** Work item A **
In the code review message about Squid's TLS connection code, list every quoted patch line that begins with a plus sign.
** Work item B **
Continue the code review message about Squid's TLS connection code from where it stops.

Done the \return change. The other doc changes are wrong because the CreateClient uses a to-server transport connection to generate a to-server / from-Squid TLS connection.



The other comments are about relatively minor problems:


+ * Initializes TLS data structures and associates with a TCP Connection
+ * to form a Client or Server TLS Connection.

+ * Initiates encryption on a TCP Connection to peers or servers.

+ * The caller must monitor the connection for TCP closure because this job will


s/TCP Connection/transport connection/g

s/the connection for TCP/the transport connection for/

because when we start supporting SslBump for HTTPS proxies and/or HTTP/2
for HTTPS proxies, that transport will not be TCP. There is nothing
specific to TCP in that code IIRC.

Done.



Please apply similar adjustments to other "TCP" phrase added by the patch.

** Given information **
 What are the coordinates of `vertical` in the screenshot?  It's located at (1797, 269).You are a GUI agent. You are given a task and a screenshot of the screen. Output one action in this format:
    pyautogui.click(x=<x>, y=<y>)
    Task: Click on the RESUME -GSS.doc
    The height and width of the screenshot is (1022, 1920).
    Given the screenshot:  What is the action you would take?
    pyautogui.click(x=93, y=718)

** Final answer A **
+ * Initializes TLS data structures and associates with a TCP Connection
+ * to form a Client or Server TLS Connection.
+ * Initiates encryption on a TCP Connection to peers or servers.
+ * The caller must monitor the connection for TCP closure because this job will

** Final answer B **
+ * Initializes TLS data structures and associates with a TCP Connection
+ * to form a Client or Server TLS Connection.

s/associates with/associates them with/

Done.


+ * Initializes TLS data structures and associates with a TCP Connection
+ * to form a Client or Server TLS Connection.

I would replace "to form a Client or Server TLS Connection" with "to a
TLS Connection with a Client or Server".


Nouns. The TLS data structures are not being associated with a TLS connection, they *are* the "Client TLS" or "Server TLS" part that makes the transport turn into a "Client or Server TLS connection" collective/aggregate thing.



... The primary operational
+ * difference between the server and client is that the server is
+ * generally authenticated, while the client is only optionally
+ * authenticated."

I recommend removing that text -- that "primary operational difference"
has little to do with the CreateTlsConnection code.

Overall, quoting fairly generic "client" and "server" definitions feels
like noise to me, but I am not going to fight you about that.


That is the distinguishing factor for client vs server at this level of TLS. It relates directly to what is correct handling of the BIO TO_SERVER/TO_CLIENT parameter sent to this function.


Sadly that is as detailed as they are. Quoting in full in part documents where the line is between the fuzzy formal definitions and anything we tack on to, as you said earlier, 'fill the gaps'.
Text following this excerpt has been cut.